Note with worrying statistics at Pakiri horse riding

fiftypercentrule

July 12, 2011

The Filter Bubble

Great interview on Radio NZ this morning, with Eli Pariser author of ‘The Filter Bubble: What the Internet is Hiding from You’.

Content as well as advertising is now targeted to users. So internet users receive information that reflect their own opinions and interests and as Pariser comments “we don’t see how our experience of the web is different from anyone else’s”. By making our searches personally relevant and individually likeable (“if you like this fact you’ll like that fact”) we don’t get exposed to different perspectives. And we have not had the opportunity to ‘opt out’ of this search personalisation.

Online personalisation started for Google Dec 4 2009. Evidently 57 data points are used including such variables as your past searches, technology and font you use, where you are located, your speed of clicking through. Pariser says, “the watch word in Silicon Valley these days is relevant”.

Mark Zuckerburg of Facebook has been quoted “a squirrel dying in your front yard may be more relevant to you right now than people dying in Africa.” Pariser comments, “I worry about what a web and what a news ecosystem that is built on that idea of relevance might look like”. Presentation by Pariser on this is also here.
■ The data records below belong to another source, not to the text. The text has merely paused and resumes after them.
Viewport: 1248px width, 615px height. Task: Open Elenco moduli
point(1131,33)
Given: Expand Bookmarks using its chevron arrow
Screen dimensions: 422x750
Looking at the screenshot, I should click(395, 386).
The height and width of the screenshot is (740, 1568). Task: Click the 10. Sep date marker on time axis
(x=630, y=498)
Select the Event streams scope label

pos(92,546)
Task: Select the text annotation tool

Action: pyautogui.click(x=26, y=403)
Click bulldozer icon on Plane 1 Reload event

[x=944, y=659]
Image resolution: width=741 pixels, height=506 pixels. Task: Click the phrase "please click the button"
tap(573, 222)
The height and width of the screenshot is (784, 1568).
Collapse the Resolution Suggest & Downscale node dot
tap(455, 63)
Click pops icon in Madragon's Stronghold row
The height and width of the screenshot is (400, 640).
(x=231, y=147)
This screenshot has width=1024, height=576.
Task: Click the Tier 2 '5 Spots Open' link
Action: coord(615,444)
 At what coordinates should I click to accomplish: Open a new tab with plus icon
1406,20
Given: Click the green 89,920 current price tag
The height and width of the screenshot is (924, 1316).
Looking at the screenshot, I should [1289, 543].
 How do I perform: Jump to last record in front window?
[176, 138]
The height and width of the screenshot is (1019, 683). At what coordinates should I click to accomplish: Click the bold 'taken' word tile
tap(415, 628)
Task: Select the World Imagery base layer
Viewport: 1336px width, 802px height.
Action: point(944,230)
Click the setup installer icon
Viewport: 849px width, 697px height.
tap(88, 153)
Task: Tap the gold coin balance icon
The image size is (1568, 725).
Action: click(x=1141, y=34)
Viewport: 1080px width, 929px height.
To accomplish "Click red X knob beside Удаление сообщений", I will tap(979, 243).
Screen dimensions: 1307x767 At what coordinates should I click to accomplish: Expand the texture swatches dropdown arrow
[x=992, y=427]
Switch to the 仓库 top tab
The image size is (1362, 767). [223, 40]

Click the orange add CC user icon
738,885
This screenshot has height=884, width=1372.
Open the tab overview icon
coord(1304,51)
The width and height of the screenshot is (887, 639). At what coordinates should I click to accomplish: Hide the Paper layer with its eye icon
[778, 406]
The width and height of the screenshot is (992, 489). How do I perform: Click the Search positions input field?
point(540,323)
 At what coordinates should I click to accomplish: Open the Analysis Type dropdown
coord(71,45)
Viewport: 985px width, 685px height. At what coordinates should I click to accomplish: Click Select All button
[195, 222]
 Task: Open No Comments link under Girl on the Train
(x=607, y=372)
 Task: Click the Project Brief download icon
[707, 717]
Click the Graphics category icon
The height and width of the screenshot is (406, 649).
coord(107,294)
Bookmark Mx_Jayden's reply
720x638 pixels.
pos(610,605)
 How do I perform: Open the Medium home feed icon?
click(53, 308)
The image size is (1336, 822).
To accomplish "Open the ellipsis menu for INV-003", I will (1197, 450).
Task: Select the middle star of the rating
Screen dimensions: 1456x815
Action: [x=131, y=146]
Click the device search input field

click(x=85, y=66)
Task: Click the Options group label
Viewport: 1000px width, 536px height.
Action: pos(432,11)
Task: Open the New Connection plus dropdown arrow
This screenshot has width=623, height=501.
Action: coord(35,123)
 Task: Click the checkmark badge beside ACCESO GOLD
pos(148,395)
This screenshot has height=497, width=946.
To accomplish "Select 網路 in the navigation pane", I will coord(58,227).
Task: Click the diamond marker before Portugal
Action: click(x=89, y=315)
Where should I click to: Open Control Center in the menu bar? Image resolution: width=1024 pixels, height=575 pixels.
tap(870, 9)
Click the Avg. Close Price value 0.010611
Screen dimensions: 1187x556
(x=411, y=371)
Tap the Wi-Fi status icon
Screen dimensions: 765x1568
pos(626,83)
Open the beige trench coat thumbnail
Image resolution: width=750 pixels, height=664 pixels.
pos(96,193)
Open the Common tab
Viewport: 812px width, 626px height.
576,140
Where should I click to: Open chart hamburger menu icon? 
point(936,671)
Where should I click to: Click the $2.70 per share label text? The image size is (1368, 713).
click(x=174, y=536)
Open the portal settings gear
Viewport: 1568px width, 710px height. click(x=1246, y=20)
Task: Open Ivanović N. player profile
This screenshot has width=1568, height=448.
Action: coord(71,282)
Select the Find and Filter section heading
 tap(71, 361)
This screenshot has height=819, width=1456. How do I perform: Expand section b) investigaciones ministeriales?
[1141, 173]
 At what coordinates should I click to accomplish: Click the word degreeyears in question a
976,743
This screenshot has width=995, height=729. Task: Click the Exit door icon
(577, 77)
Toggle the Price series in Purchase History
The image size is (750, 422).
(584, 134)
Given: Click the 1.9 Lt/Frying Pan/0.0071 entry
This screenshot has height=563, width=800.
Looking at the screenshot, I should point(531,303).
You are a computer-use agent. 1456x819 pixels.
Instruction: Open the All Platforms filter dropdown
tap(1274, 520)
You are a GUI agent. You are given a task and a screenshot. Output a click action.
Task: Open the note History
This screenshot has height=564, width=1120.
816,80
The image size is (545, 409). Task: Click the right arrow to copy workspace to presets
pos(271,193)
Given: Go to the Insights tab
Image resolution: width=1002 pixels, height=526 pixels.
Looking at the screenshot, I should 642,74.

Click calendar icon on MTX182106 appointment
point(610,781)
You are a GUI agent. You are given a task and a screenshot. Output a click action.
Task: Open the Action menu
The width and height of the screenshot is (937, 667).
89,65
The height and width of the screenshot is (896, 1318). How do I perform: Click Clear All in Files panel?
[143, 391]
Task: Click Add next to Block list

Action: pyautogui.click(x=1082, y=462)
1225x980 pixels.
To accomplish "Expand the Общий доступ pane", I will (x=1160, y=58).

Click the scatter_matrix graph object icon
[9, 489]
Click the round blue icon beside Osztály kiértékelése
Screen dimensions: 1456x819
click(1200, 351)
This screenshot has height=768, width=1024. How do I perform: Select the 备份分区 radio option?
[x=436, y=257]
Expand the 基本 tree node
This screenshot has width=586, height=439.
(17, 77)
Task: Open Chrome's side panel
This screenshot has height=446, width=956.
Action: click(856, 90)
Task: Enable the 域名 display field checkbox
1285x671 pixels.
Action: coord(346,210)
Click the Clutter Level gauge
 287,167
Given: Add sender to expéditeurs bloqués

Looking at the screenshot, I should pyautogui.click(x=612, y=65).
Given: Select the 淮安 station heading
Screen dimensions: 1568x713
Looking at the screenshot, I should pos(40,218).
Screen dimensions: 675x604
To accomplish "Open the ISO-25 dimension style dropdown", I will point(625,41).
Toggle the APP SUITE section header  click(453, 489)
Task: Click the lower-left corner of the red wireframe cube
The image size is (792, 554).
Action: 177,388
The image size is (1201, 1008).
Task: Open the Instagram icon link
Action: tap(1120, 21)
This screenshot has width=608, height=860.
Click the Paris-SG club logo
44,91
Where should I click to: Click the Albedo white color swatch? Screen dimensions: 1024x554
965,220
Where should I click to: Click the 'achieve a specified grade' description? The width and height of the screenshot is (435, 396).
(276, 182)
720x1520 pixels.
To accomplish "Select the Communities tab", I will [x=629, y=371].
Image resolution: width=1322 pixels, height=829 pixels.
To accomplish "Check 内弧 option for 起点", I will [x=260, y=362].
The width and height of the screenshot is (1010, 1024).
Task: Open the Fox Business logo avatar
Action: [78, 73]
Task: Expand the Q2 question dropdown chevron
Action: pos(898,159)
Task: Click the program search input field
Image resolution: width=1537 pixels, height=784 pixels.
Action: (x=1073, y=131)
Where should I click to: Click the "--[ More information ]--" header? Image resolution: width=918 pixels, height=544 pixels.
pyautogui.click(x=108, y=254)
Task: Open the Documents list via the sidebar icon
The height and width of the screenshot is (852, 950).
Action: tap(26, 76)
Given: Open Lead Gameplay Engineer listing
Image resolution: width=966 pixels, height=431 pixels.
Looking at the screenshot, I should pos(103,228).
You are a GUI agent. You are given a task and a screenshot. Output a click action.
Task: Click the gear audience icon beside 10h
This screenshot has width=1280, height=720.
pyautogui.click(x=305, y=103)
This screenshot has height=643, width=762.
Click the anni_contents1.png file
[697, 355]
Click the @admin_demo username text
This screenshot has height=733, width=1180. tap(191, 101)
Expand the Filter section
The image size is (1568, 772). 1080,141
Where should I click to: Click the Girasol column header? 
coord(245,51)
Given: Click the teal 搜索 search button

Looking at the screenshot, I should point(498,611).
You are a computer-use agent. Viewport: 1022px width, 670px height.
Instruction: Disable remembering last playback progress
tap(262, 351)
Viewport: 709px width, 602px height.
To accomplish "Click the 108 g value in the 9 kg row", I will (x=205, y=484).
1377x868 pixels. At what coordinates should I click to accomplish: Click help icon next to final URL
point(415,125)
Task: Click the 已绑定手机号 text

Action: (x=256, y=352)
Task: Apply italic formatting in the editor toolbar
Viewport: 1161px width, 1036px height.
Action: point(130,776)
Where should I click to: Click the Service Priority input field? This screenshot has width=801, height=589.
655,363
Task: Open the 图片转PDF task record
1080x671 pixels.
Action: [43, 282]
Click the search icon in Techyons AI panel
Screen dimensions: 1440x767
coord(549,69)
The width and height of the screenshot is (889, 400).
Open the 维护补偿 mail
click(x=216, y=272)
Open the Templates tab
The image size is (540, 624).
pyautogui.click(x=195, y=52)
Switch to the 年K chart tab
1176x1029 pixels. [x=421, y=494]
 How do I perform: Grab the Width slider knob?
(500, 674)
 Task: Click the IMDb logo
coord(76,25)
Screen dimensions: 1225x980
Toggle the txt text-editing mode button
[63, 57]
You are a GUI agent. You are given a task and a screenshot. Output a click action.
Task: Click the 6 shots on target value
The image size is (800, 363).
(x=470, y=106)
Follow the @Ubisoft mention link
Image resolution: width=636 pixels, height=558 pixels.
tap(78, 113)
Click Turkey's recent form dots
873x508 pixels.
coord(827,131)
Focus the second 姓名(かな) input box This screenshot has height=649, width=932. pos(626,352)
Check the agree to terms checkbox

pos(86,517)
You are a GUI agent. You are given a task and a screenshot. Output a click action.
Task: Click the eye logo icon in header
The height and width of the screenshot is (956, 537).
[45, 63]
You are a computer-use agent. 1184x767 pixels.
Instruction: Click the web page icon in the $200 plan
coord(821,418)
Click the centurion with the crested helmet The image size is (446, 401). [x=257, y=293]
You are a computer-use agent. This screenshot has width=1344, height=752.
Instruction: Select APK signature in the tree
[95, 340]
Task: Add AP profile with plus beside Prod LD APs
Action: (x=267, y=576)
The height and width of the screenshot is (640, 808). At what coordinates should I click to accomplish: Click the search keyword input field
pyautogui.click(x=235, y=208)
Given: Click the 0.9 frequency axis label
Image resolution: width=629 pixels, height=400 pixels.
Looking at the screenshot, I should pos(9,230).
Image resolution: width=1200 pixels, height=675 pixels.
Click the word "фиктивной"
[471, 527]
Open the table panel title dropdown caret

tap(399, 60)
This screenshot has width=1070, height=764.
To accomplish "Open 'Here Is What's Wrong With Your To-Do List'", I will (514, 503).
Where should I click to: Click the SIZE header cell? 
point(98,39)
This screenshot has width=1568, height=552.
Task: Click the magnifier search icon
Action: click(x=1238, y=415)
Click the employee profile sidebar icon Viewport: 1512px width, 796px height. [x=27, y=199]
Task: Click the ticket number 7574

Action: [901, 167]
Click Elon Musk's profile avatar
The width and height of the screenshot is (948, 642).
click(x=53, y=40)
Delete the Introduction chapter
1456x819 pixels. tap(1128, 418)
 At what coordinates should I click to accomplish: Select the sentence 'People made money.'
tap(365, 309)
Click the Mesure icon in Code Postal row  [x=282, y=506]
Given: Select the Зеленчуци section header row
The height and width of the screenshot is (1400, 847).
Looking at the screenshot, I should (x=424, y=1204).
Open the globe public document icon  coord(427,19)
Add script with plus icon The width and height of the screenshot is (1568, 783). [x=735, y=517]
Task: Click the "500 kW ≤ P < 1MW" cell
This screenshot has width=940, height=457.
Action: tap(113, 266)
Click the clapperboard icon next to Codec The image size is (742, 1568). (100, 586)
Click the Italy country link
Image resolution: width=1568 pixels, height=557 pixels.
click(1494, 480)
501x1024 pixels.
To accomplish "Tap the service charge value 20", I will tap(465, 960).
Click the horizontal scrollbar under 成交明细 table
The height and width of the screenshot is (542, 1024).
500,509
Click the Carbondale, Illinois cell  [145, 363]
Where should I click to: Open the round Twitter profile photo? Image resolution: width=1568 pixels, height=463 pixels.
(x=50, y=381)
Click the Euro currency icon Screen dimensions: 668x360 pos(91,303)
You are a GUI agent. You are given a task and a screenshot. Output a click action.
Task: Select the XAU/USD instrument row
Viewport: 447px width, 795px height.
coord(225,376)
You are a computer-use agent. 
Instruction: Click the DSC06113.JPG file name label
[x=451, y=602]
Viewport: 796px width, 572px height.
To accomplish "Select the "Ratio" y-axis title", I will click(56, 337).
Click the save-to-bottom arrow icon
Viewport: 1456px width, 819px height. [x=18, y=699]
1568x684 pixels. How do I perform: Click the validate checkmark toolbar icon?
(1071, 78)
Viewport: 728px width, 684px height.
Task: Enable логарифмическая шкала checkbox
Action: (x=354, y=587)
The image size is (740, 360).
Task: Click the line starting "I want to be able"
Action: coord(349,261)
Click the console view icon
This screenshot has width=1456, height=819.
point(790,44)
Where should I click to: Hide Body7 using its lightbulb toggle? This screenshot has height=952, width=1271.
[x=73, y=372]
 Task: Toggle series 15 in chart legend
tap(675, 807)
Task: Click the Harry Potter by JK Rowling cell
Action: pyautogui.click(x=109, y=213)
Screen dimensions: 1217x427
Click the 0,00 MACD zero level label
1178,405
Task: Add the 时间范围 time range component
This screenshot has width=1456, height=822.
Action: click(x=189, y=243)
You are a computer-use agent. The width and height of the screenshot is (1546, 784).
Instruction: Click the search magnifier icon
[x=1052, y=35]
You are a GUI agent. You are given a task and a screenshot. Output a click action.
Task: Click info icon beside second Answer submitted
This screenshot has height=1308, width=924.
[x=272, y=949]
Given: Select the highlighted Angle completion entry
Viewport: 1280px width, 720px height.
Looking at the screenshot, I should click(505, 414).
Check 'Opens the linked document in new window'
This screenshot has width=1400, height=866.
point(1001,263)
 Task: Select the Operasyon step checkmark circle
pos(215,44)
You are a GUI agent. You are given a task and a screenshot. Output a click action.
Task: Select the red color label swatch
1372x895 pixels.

The discussion on the benefit of the editorial role in main stream media with the premise of the civic responsibility and ethics, compared to the algorithmic feed of personalised news on the web is interesting food for thought given the current News of the World story.

June 22, 2011

The Joy of Stats – BBC Four – 200 Countries, 200 Years, 4 Minutes – Hans Rosling

I enjoyed this Hans Rosling clip from YouTube:

Hans Rosling’s famous lectures combine enormous quantities of public data with a sport’s commentator’s style to reveal the story of the world’s past, present and future development. Now he explores stats in a way he has never done before – using augmented reality animation. In this spectacular section of ‘The Joy of Stats’ he tells the story of the world in 200 countries over 200 years using 120,000 numbers – in just four minutes. Plotting life expectancy against income for every country since 1810, Hans shows how the world we live in is radically different from the world most of us imagine.